TNO heeft aan het Holst Centre een demontagemethode ontwikkeld waarmee geprinte elektronica losgemaakt kan worden van de plastic drager.
Het gaat om een laag op waterbasis. Deze brengt men aan tussen het circuit met componenten en de buitenste plastic laag van het elektronische testapparaat. Uit tests bleek volgens TNO dat de laag sterk genoeg is om duizend uur lang een luchtvochtigheid tot 85 procent en een temperatuur van 85 graden Celsius te doorstaan.

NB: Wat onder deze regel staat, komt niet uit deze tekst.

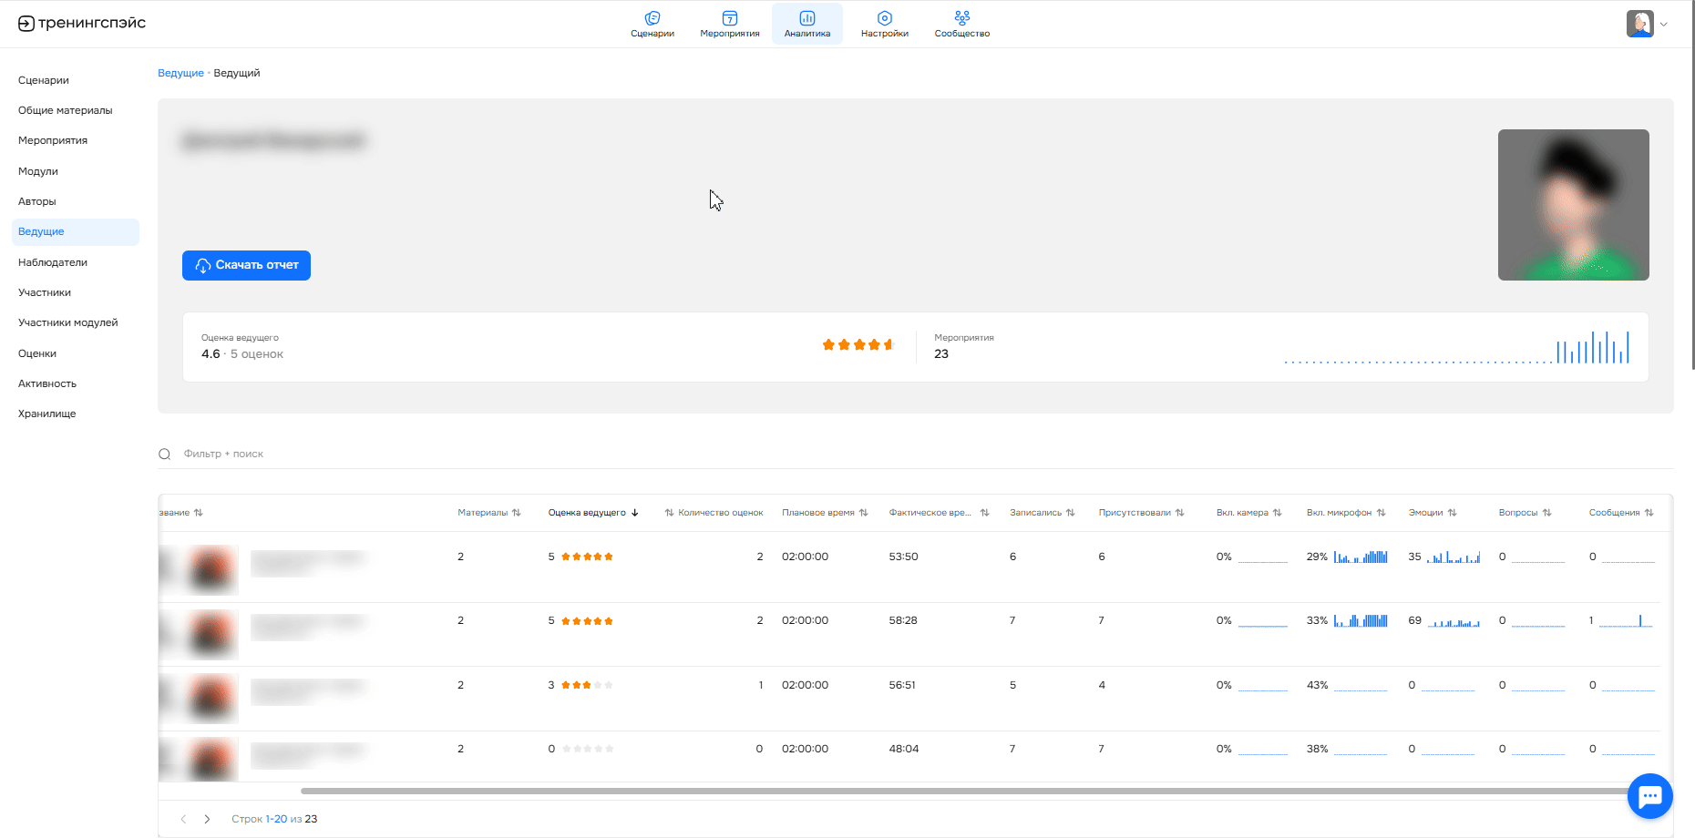Open the Сообщество community icon
The width and height of the screenshot is (1695, 838).
click(x=961, y=18)

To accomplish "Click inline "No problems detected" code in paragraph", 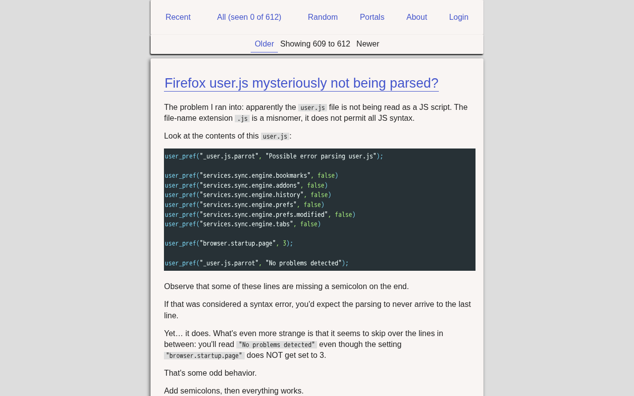I will coord(276,345).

Duurzame geprinte elektronica
Belangrijker is echter dat de nieuwe laag flexibel genoeg om het plastic te verwijderen zonder het elektronische circuit te beschadigen. Om geprinte elektronica robuuster te maken, wordt plastic versmolten met de elektronische onderdelen. Bij geprinte elektronica zijn mechanische knoppen en schakelaars weliswaar niet meer nodig, en zijn de eindproducten lichter. Toepassingen zijn onder meer draagbare sensoren en bedieningspanelen. Geschat wordt dat de markt van deze technologie tussen 2022 -2032 stijgt van ongeveer 175 miljoen naar meer dan 3 miljard dollar, aldus TNO.
Maar volgens TNO is geprinte elektronica ook amper te repareren of te recyclen. “Momenteel rest voor dit soort elektronica bij het einde van de levensduur de shredder en de verbrandingsoven, wat leidt tot CO2-uitstoot en onnodig verlies van de verbrande grondstoffen”, zo schrijft het instituut in het persbericht. “Slechts een vijfde van al het elektronische afval wereldwijd wordt momenteel netjes gerecycled. De voorspelling is dat er in 2030 al 74,7 miljoen ton aan elektronisch afval is en in 2050 110 miljoen ton.”
Efficiëntie in productie
Met de nieuwe methode kunnen bedrijven ook fouten in het ontwerp herstellen tijdens de productie. Dat leidt tot kostenbesparingen en efficiënter gebruik van materialen. Daarnaast zal de recycling verbeteren, de hoeveelheid afval verminderen en maakt het duurzamere productiemethoden mogelijk. Hierdoor kunnen bedrijven nieuwe producten op de markt brengen die al voldoen aan toekomstige regels voor ecodesign.